Note: In the above example output, the service nginx crashed and the system generated a core dump file.

Resolution

Steps to resolve
For 4.0.0 and above

Recommended Action:

  • NSX services are configured to auto-restart after hitting a crash.
    Not always, crashed application may cause dependent services to not function correctly, in such cases it is recommended to verify the services status to confirm all the related services are running.
  • VMware strive towards building quality products and in order to continue delivering the best - engineering teams at Broadcom are inclined to learn such issues from its customers. Hence, application crashed issue needs to be reported to VMware support team, so that NSX services can be made more robust in coming releases.

Application crashed alarm is is related to NSX services or a certain environmental factor which might have hit a fatal or unhandled exception causing core or heap dump generation. Hence, application crashed issues need to be reported to VMware support team, so that NSX services can be made more robust in coming releases.

## Source data

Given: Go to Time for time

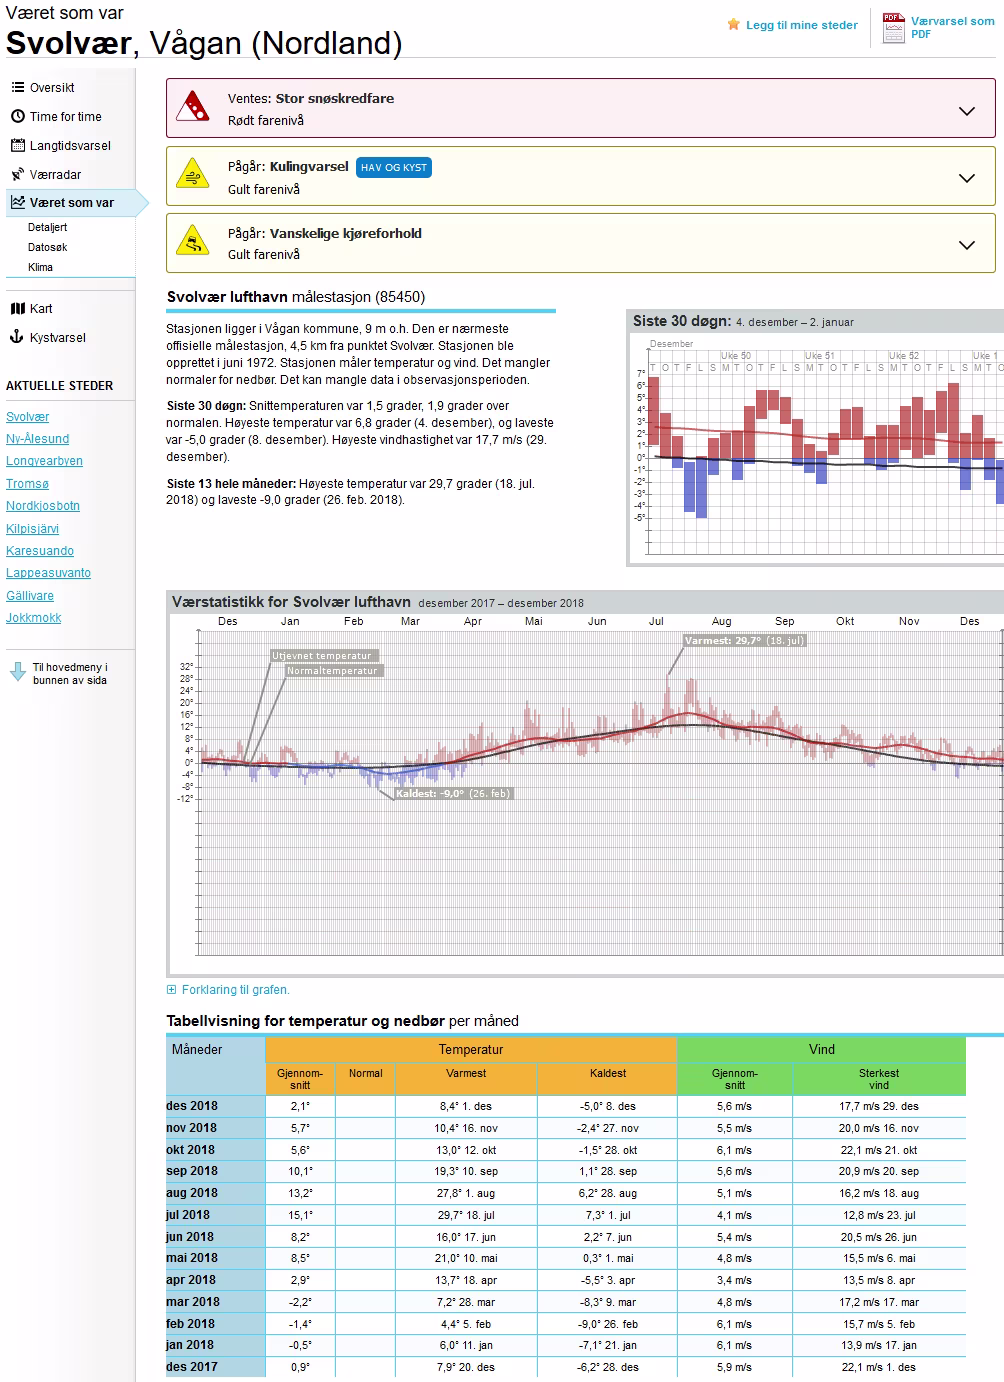Looking at the screenshot, I should coord(65,117).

## Required tasks
1. Transcribe everything in the NSX crash alarm article from "Note: In the above" down to "services are running.".
2. Decide whether each statement agrees with the NSX crash alarm article, answering yes or no and quoting the words that settle it: (a) NSX services restart on their own after a crash. (b) The recommended action is given for versions below 4.0.0. (c) The service that crashed in the example output was nginx.
3. Carry the NSX crash alarm article forward from its last sentence.
The listing comes from a separate source and is unrelated to the NSX crash alarm article.

## Replies
1.
Note: In the above example output, the service nginx crashed and the system generated a core dump file.

Resolution

Steps to resolve
For 4.0.0 and above

Recommended Action:

  • NSX services are configured to auto-restart after hitting a crash.
    Not always, crashed application may cause dependent services to not function correctly, in such cases it is recommended to verify the services status to confirm all the related services are running.

2.
(a) Yes: "NSX services are configured to auto-restart after hitting a crash."
(b) No: "For 4.0.0 and above"
(c) Yes: "the service nginx crashed and the system generated a core dump file."

3.
In order to report application crashed issues, use the steps below:

    1. Collect the latest support-bundle with core dump and audit logs from the nodes where application crashed alarm is observed, please refer to Collect Support Bundles for details on how to collect the support bundle with core and audit logs.
    2. Individual core dump files can be copied to a remote location from NSX appliance nodes with the command: copy core-dump 
      Note that the fullpath should be given for the core file, depending on the output of the command: get core-dumps
      Replace the path and filename with your values.

      nsxcli>  get core-dumps
      Directory: /var/log/core
      20762624     May 18 2023 11:44:13 UTC  core.nginx.1559278043.gz
      nsxcli> copy core-dump /var/log/core/core.nginx.1559278043.gz url scp://[email protected]/tmp/
      [email protected]'s password:

    3. If you face this issue, kindly collect a support-bundle, contact Broadcom Support.

    4. After collecting the support-bundle, the application crashed alarm can be resolved by removing the core dump files from the respective nodes.
      1. On NSX appliance nodes, core and heap dump files can be removed with the command: del core-dump
        Note that the fullpath should be given for the core file, depending on the output of the command: get core-dumps
        Replace the path and filename with your values.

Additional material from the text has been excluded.